→ **Objective**:
Could you reproduce every one of the following records word for word, without changing anything?

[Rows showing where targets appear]
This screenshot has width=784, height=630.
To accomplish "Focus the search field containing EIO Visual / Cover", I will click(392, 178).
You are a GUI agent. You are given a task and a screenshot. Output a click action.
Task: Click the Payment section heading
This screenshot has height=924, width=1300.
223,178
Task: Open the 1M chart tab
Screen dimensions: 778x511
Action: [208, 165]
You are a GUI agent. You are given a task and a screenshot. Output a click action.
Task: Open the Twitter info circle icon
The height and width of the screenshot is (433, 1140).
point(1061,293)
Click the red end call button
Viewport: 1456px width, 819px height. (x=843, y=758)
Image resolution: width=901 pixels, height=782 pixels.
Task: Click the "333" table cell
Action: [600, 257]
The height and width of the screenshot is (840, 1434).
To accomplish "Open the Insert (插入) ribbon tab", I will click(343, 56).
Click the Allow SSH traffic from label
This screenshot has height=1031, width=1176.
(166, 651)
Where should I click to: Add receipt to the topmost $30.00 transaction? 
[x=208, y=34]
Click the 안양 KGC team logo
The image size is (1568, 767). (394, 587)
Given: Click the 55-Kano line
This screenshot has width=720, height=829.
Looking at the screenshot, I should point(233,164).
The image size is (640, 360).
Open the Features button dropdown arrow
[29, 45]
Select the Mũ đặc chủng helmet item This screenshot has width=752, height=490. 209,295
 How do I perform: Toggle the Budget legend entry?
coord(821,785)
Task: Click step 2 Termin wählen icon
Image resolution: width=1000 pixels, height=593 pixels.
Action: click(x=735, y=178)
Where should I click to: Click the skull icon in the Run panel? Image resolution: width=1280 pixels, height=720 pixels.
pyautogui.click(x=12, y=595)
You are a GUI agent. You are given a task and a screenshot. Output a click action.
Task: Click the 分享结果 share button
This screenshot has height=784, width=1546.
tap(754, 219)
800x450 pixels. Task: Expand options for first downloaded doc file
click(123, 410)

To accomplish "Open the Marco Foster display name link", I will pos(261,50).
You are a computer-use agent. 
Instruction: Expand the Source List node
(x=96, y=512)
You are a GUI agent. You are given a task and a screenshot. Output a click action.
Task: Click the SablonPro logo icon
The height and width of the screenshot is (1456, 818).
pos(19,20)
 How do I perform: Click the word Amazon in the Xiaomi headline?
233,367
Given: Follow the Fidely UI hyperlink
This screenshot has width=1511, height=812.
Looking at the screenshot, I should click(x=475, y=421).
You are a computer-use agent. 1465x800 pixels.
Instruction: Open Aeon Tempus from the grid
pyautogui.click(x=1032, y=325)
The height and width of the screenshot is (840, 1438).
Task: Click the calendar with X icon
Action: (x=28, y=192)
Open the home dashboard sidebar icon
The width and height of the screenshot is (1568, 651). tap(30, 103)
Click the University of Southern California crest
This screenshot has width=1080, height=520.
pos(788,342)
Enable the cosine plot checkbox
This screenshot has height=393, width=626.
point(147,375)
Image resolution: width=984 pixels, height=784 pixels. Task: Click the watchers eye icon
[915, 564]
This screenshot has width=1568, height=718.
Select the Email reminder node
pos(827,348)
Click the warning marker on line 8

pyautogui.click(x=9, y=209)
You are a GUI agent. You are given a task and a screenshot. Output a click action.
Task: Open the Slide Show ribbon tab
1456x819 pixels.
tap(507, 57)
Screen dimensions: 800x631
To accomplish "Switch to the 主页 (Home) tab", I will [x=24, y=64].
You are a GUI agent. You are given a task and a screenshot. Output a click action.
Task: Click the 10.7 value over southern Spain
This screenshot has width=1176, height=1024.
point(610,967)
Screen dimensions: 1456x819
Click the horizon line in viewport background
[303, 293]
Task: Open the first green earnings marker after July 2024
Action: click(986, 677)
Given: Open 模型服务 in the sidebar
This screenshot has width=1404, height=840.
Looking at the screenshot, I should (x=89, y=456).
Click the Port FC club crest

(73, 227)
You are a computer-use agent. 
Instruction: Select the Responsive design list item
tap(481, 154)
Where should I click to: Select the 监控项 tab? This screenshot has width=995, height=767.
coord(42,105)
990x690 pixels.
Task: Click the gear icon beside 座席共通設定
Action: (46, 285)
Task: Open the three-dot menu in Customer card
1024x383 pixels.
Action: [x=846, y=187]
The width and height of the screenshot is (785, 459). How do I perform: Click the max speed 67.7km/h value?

→ **Answer to the problem**:
This screenshot has width=784, height=630.
To accomplish "Focus the search field containing EIO Visual / Cover", I will click(392, 178).
You are a GUI agent. You are given a task and a screenshot. Output a click action.
Task: Click the Payment section heading
This screenshot has height=924, width=1300.
223,178
Task: Open the 1M chart tab
Screen dimensions: 778x511
Action: [208, 165]
You are a GUI agent. You are given a task and a screenshot. Output a click action.
Task: Open the Twitter info circle icon
The height and width of the screenshot is (433, 1140).
point(1061,293)
Click the red end call button
Viewport: 1456px width, 819px height. (x=843, y=758)
Image resolution: width=901 pixels, height=782 pixels.
Task: Click the "333" table cell
Action: [600, 257]
The height and width of the screenshot is (840, 1434).
To accomplish "Open the Insert (插入) ribbon tab", I will click(343, 56).
Click the Allow SSH traffic from label
This screenshot has height=1031, width=1176.
(166, 651)
Where should I click to: Add receipt to the topmost $30.00 transaction? 
[x=208, y=34]
Click the 안양 KGC team logo
The image size is (1568, 767). (394, 587)
Given: Click the 55-Kano line
This screenshot has width=720, height=829.
Looking at the screenshot, I should point(233,164).
The image size is (640, 360).
Open the Features button dropdown arrow
[29, 45]
Select the Mũ đặc chủng helmet item This screenshot has width=752, height=490. 209,295
 How do I perform: Toggle the Budget legend entry?
coord(821,785)
Task: Click step 2 Termin wählen icon
Image resolution: width=1000 pixels, height=593 pixels.
Action: click(x=735, y=178)
Where should I click to: Click the skull icon in the Run panel? Image resolution: width=1280 pixels, height=720 pixels.
pyautogui.click(x=12, y=595)
You are a GUI agent. You are given a task and a screenshot. Output a click action.
Task: Click the 分享结果 share button
This screenshot has height=784, width=1546.
tap(754, 219)
800x450 pixels. Task: Expand options for first downloaded doc file
click(123, 410)

To accomplish "Open the Marco Foster display name link", I will pos(261,50).
You are a computer-use agent. 
Instruction: Expand the Source List node
(x=96, y=512)
You are a GUI agent. You are given a task and a screenshot. Output a click action.
Task: Click the SablonPro logo icon
The height and width of the screenshot is (1456, 818).
pos(19,20)
 How do I perform: Click the word Amazon in the Xiaomi headline?
233,367
Given: Follow the Fidely UI hyperlink
This screenshot has width=1511, height=812.
Looking at the screenshot, I should click(x=475, y=421).
You are a computer-use agent. 1465x800 pixels.
Instruction: Open Aeon Tempus from the grid
pyautogui.click(x=1032, y=325)
The height and width of the screenshot is (840, 1438).
Task: Click the calendar with X icon
Action: (x=28, y=192)
Open the home dashboard sidebar icon
The width and height of the screenshot is (1568, 651). tap(30, 103)
Click the University of Southern California crest
This screenshot has width=1080, height=520.
pos(788,342)
Enable the cosine plot checkbox
This screenshot has height=393, width=626.
point(147,375)
Image resolution: width=984 pixels, height=784 pixels. Task: Click the watchers eye icon
[915, 564]
This screenshot has width=1568, height=718.
Select the Email reminder node
pos(827,348)
Click the warning marker on line 8

pyautogui.click(x=9, y=209)
You are a GUI agent. You are given a task and a screenshot. Output a click action.
Task: Open the Slide Show ribbon tab
1456x819 pixels.
tap(507, 57)
Screen dimensions: 800x631
To accomplish "Switch to the 主页 (Home) tab", I will [x=24, y=64].
You are a GUI agent. You are given a task and a screenshot. Output a click action.
Task: Click the 10.7 value over southern Spain
This screenshot has width=1176, height=1024.
point(610,967)
Screen dimensions: 1456x819
Click the horizon line in viewport background
[303, 293]
Task: Open the first green earnings marker after July 2024
Action: click(986, 677)
Given: Open 模型服务 in the sidebar
This screenshot has width=1404, height=840.
Looking at the screenshot, I should (x=89, y=456).
Click the Port FC club crest

(73, 227)
You are a computer-use agent. 
Instruction: Select the Responsive design list item
tap(481, 154)
Where should I click to: Select the 监控项 tab? This screenshot has width=995, height=767.
coord(42,105)
990x690 pixels.
Task: Click the gear icon beside 座席共通設定
Action: (46, 285)
Task: Open the three-dot menu in Customer card
1024x383 pixels.
Action: [x=846, y=187]
The width and height of the screenshot is (785, 459). How do I perform: Click the max speed 67.7km/h value?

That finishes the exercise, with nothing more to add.